++++ Passage provided

By Matt Egan, CNN Business

Extreme port congestion has become a major nuisance that just won’t go away this year. Unfortunately, it could be one of the biggest problems of 2022, too.

Backlogs and elevated shipping costs are likely to persist “at least” through the middle of next year, Goldman Sachs warned clients in a note Monday.

“No immediate solution for the underlying supply-demand imbalances at US ports is available,” the bank’s economists concluded in the research report.

That’s bad news for the economy and for everyday Americans, because supply chain bottlenecks are raising costs, delaying shipments and leaving shoppers with fewer options.

Consumer prices are rising at the fastest 12-month pace since 2008. The amount of products that were out of stock online is up by 172% when compared with January 2020, according to Adobe Analytics.

The most glaring evidence of the supply-chain crisis: the dozens of container ships floating outside the Ports of Los Angeles and Long Beach just waiting to get offloaded. Goldman Sachs estimates there is a staggering $24 billion in goods sitting outside those two ports alone.

But once ships are able to dock and unload, shipping containers have still dwelled at the ports for days.

In September, about one-third of shipping containers at the ports of Los Angeles and Long Beach sat for more than five days after making it off the ship, Goldman Sachs found, compared with low-single digit percentages before the pandemic.

Earlier this month, the White House announced commitments from the Port of Los Angeles, unions and several major companies to move to 24/7 operations.

Goldman Sachs said the move “may help at the margin,” but also requires cooperation from other ports, truck drivers, rail operators and warehouses. And the biggest issue remains a shortage of workers, including truck drivers.

++++++++
++++ Study material

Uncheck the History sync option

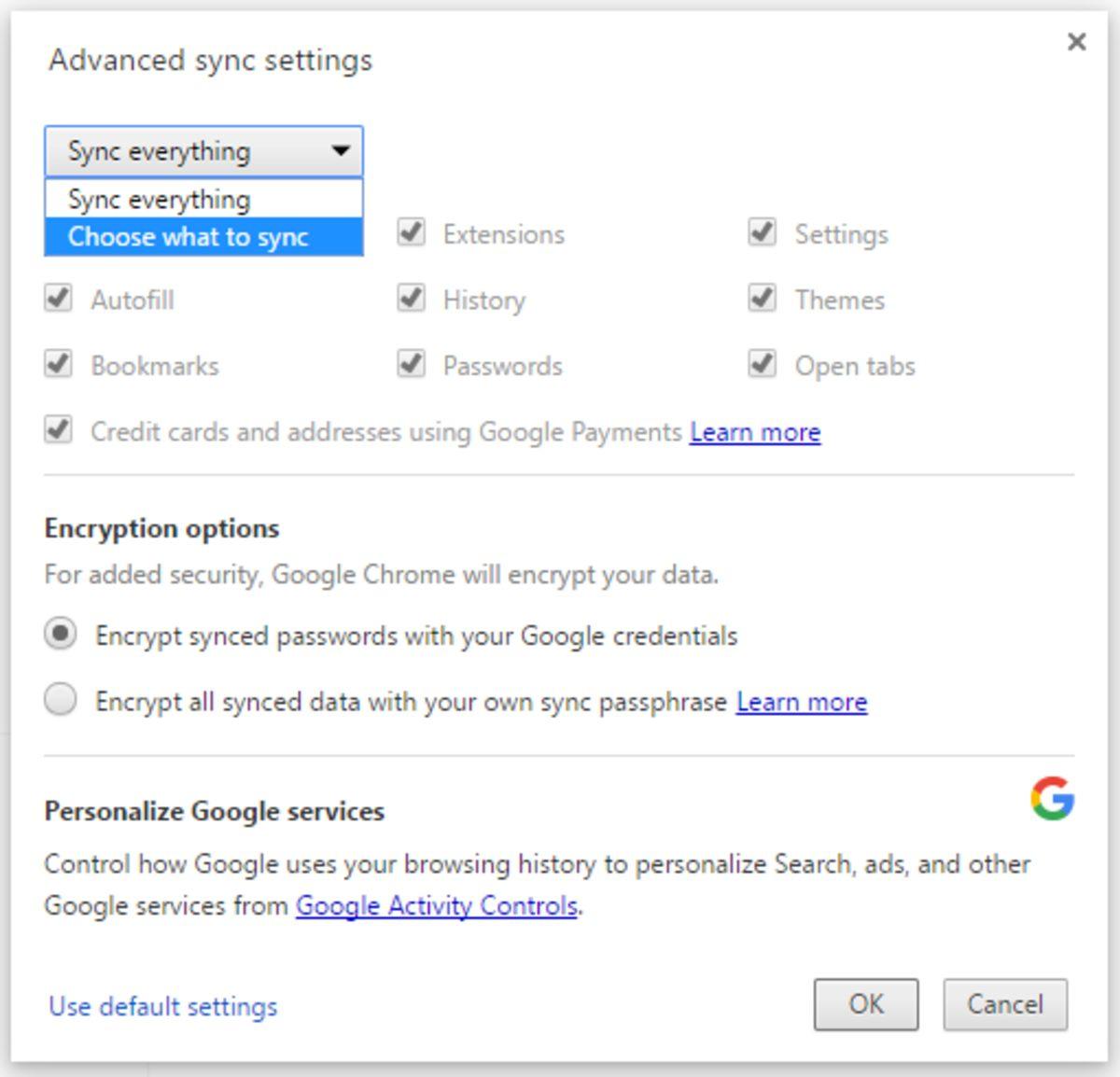tap(411, 299)
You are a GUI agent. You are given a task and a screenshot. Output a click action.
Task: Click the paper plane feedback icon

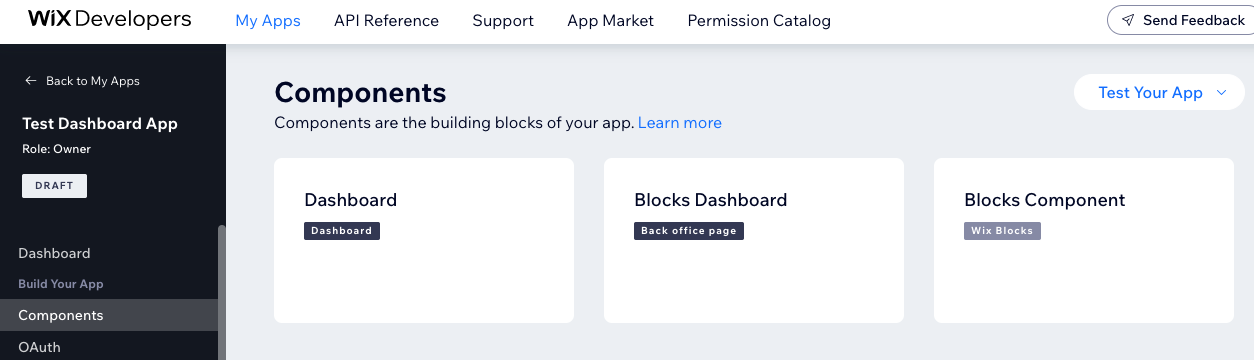1129,20
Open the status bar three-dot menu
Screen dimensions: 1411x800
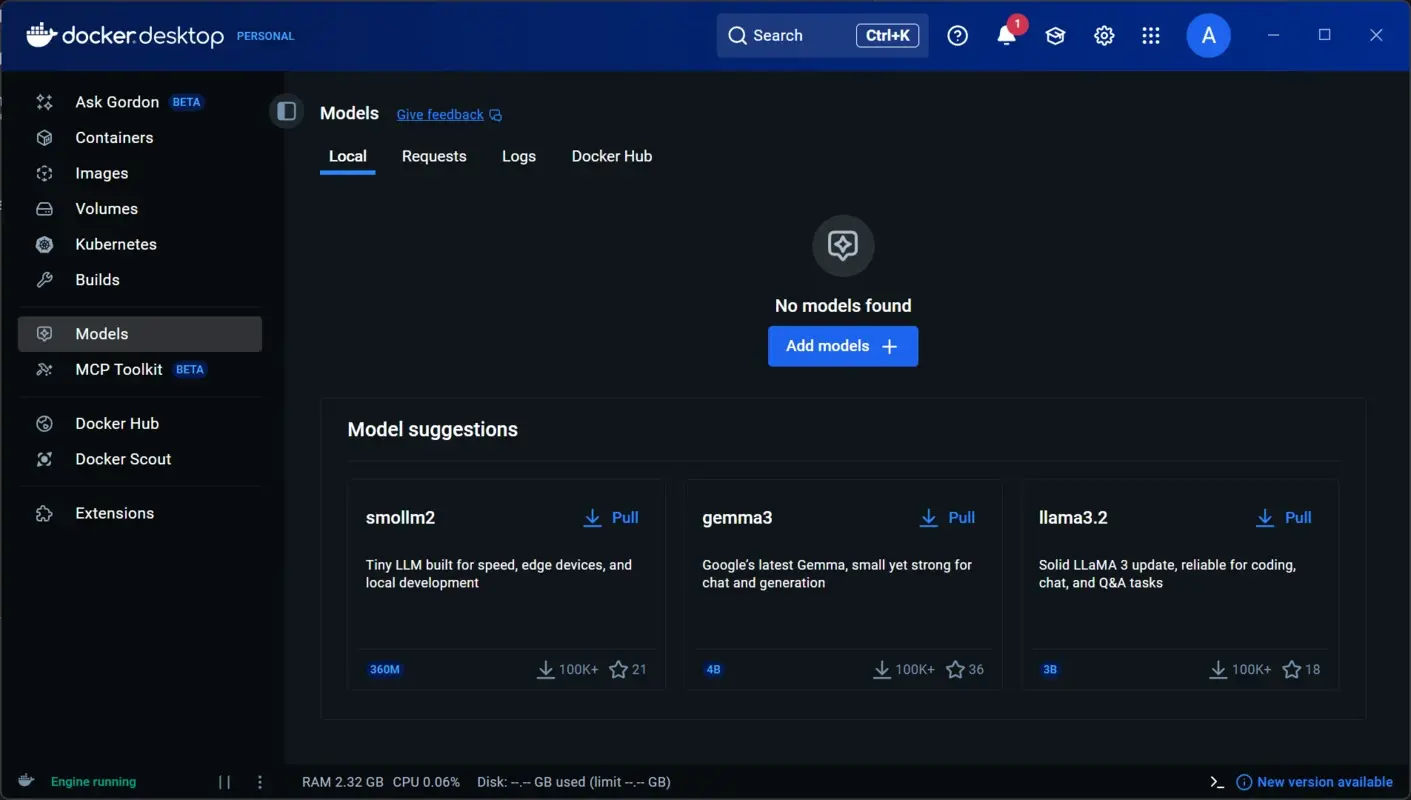point(259,781)
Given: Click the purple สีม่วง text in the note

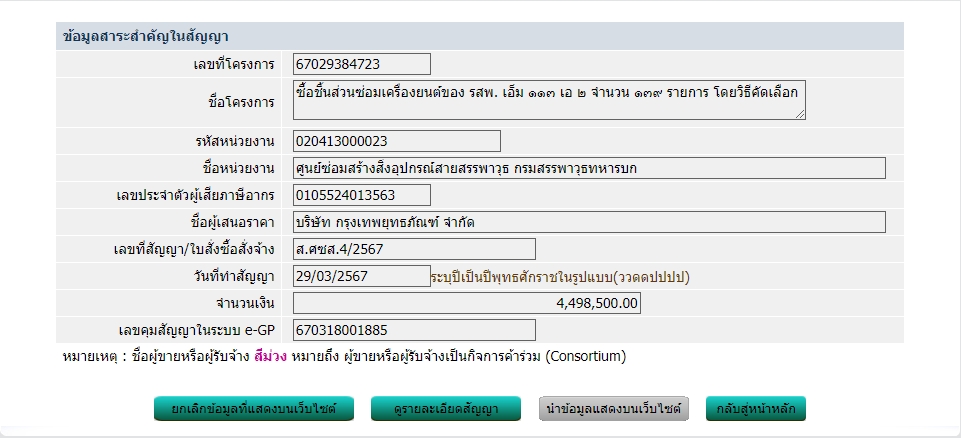Looking at the screenshot, I should pos(270,356).
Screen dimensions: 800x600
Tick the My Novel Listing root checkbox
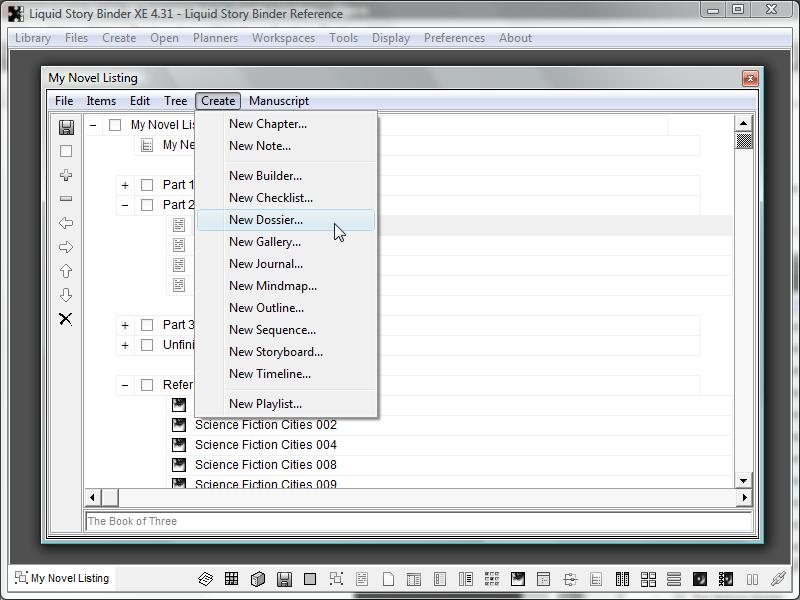coord(115,125)
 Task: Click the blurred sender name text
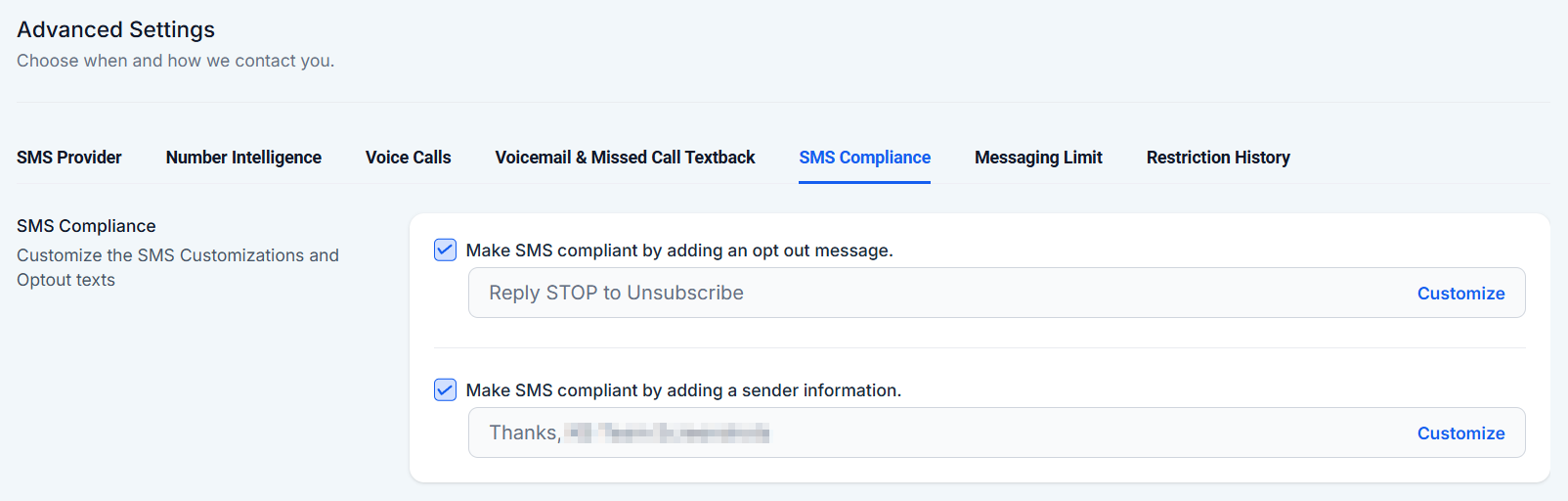click(x=668, y=433)
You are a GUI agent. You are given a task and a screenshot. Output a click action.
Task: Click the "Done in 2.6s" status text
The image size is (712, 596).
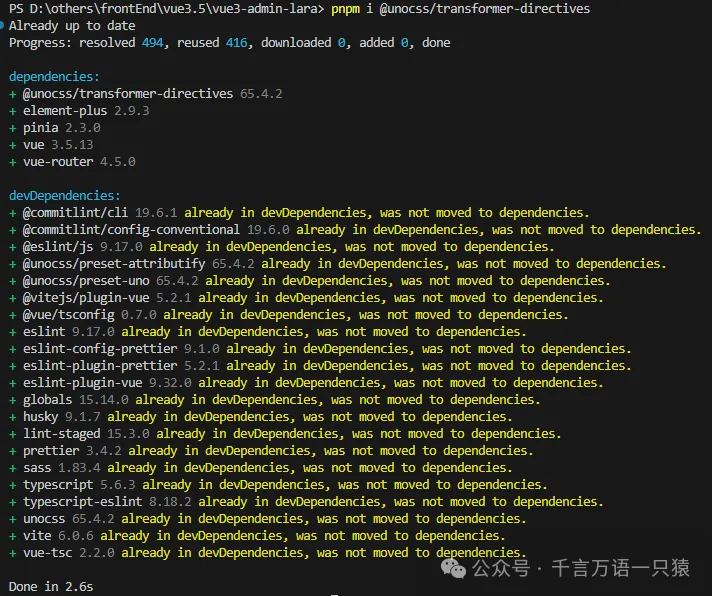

++++++++

### Task set
1/ Answer these from the port congestion article:
(a) Until when does Goldman Sachs expect backlogs and elevated shipping costs to persist?
(b) How much in goods does Goldman Sachs estimate is sitting outside the Ports of Los Angeles and Long Beach?
(c) In September, what share of shipping containers at those two ports sat for more than five days after coming off the ship?
2/ Please carry on the port congestion article from its final sentence.
The data has no connection to the port congestion article.

### Answers for this exercise
1/
(a) "At least" through the middle of next year.
(b) $24 billion.
(c) About one-third.

2/
This is a broader problem beyond the California ports. Nationally, the time it takes loaded ships to make it through US ports has tripled from historical norms, Goldman Sachs found.

That’s why Goldman Sachs expects congestion at ports to ease just “slightly” in the coming months as the United States moves beyond the peak for shipping demand related to the holiday season.

As long as there are no “further shocks” to supply chains (such as Covid outbreaks and lockdowns), congestion should “ease more meaningfully” after the Chinese New Year in February, Goldman Sachs said.

“However, congestion will likely persist to some extent through at least the middle of next year, and our analysts expect that freight rates will likely remain meaningfully above pre-pandemic levels for at least the next year,” the report concluded.

Moody’s Analytics similarly warned last week that supply chain stress is intensifying and showing “no sign of subsiding just yet.”

Earlier this month, Transportation Secretary Pete Buttigieg told CNN that US supply chain problems will “certainly” continue into 2022.